What is being asked →
The copy must match the data below line for line and contain no images.

Material supplied →
^^^^
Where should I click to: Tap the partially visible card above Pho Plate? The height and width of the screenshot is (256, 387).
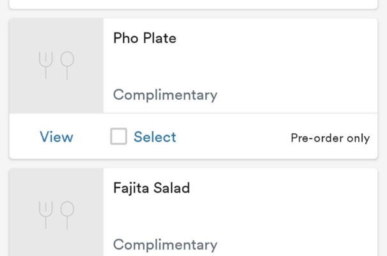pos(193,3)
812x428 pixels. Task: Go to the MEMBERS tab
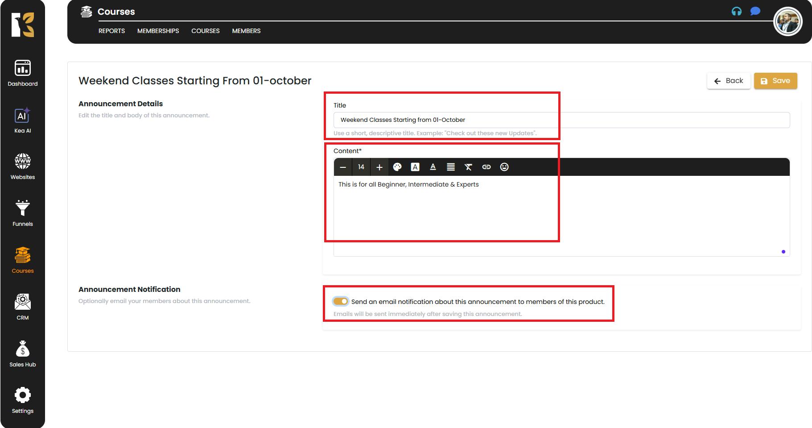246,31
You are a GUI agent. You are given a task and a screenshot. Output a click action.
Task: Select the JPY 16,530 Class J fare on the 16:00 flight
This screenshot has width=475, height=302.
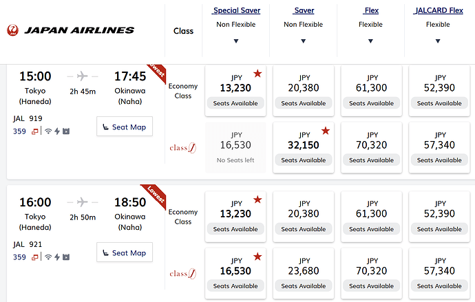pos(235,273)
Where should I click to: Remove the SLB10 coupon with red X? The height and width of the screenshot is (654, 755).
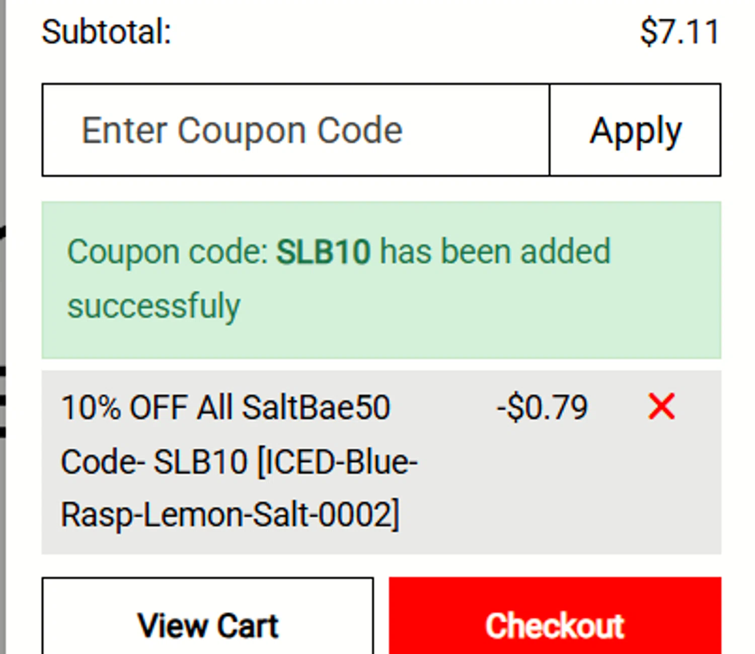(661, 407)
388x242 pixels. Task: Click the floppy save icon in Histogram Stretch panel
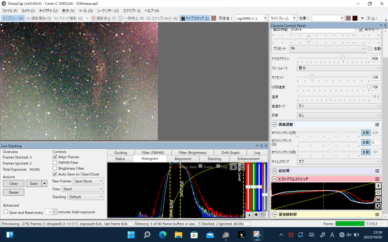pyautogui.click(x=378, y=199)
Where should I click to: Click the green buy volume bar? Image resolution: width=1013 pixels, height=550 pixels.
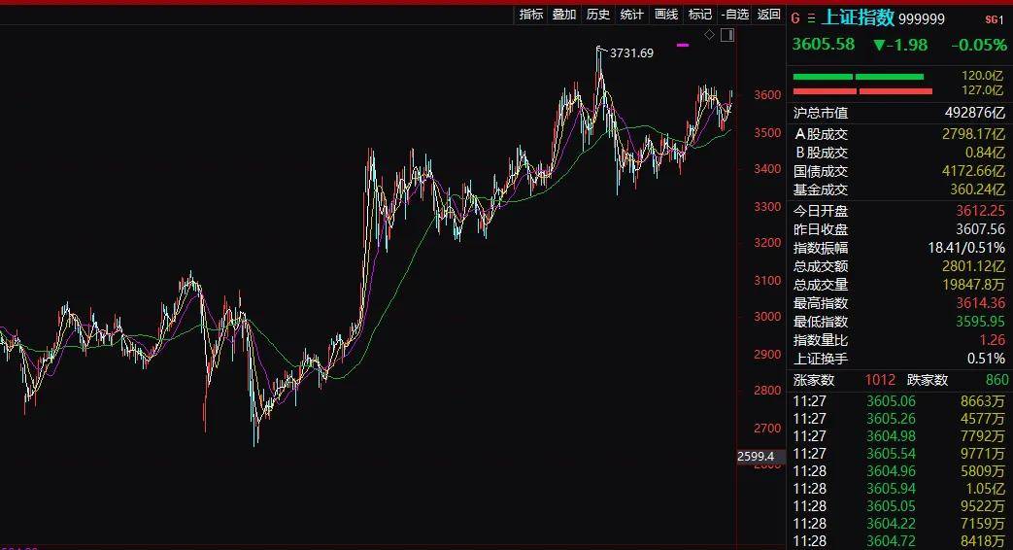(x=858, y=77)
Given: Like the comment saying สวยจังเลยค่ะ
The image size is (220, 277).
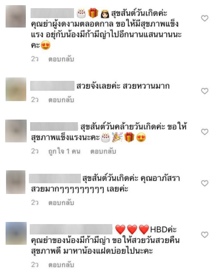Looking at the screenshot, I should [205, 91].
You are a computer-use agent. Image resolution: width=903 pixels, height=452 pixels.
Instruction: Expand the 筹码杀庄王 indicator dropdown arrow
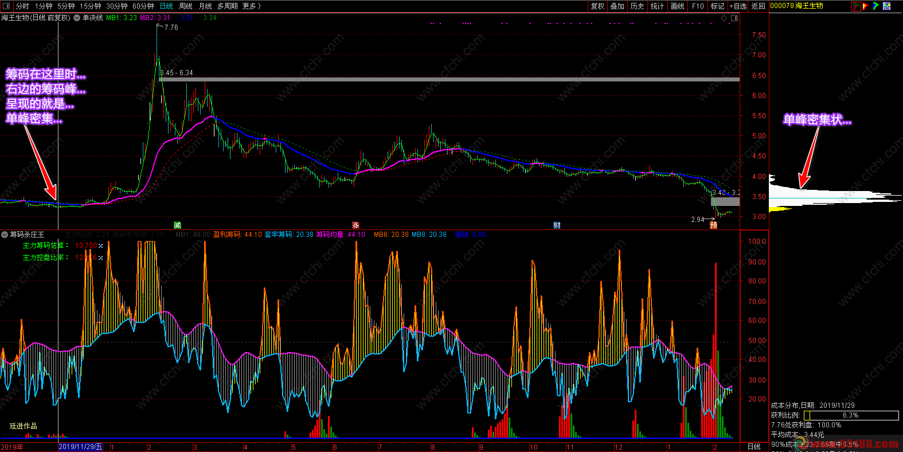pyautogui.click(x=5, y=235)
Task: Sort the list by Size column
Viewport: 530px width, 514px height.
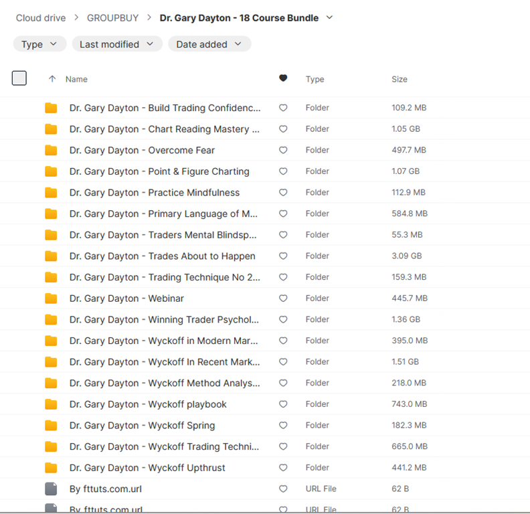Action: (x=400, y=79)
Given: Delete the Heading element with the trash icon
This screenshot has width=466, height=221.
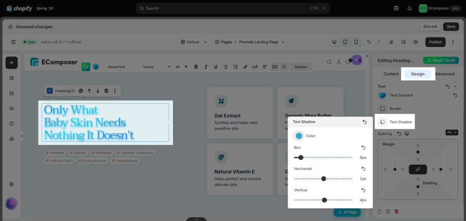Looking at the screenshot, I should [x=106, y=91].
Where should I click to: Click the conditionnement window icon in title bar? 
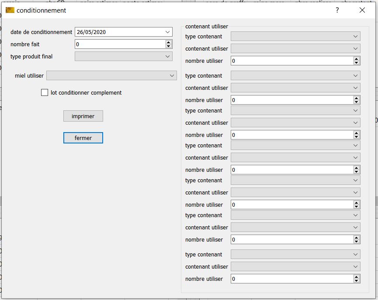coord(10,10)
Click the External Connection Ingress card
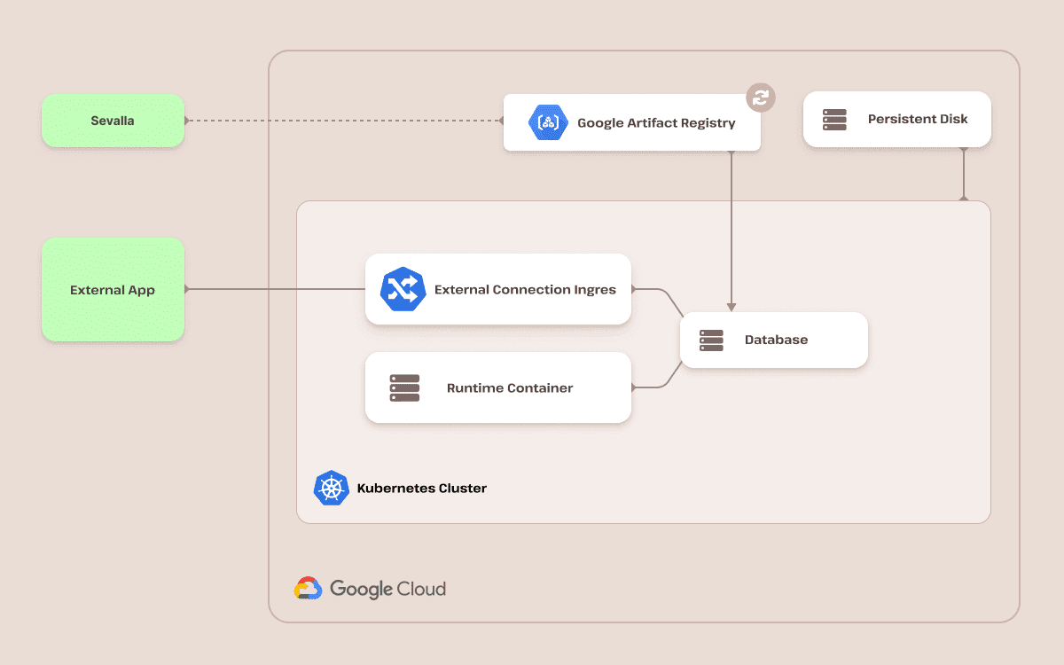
^^^^
Result →
Where should I click to: Tap the partially visible card above Pho Plate? The height and width of the screenshot is (256, 387).
pos(193,3)
812x428 pixels. Task: Go to the MEMBERS tab
246,31
You are a GUI agent. You are given a task and a screenshot. Output a click action.
Task: Select the JPY 16,530 Class J fare on the 16:00 flight
This screenshot has width=475, height=302.
pos(235,273)
Where should I click to: Remove the SLB10 coupon with red X? The height and width of the screenshot is (654, 755).
(661, 407)
388x242 pixels. Task: Click the floppy save icon in Histogram Stretch panel
pyautogui.click(x=378, y=199)
Where should I click to: Click the green buy volume bar? Image resolution: width=1013 pixels, height=550 pixels.
(x=858, y=77)
Given: Like the comment saying สวยจังเลยค่ะ
The image size is (220, 277).
Looking at the screenshot, I should [205, 91].
You are a computer-use agent. Image resolution: width=903 pixels, height=452 pixels.
Instruction: Expand the 筹码杀庄王 indicator dropdown arrow
pyautogui.click(x=5, y=235)
Task: Sort the list by Size column
Viewport: 530px width, 514px height.
Action: (x=400, y=79)
Given: Delete the Heading element with the trash icon
This screenshot has width=466, height=221.
Looking at the screenshot, I should [x=106, y=91].
Where should I click to: Click the conditionnement window icon in title bar? 
coord(10,10)
Click the External Connection Ingress card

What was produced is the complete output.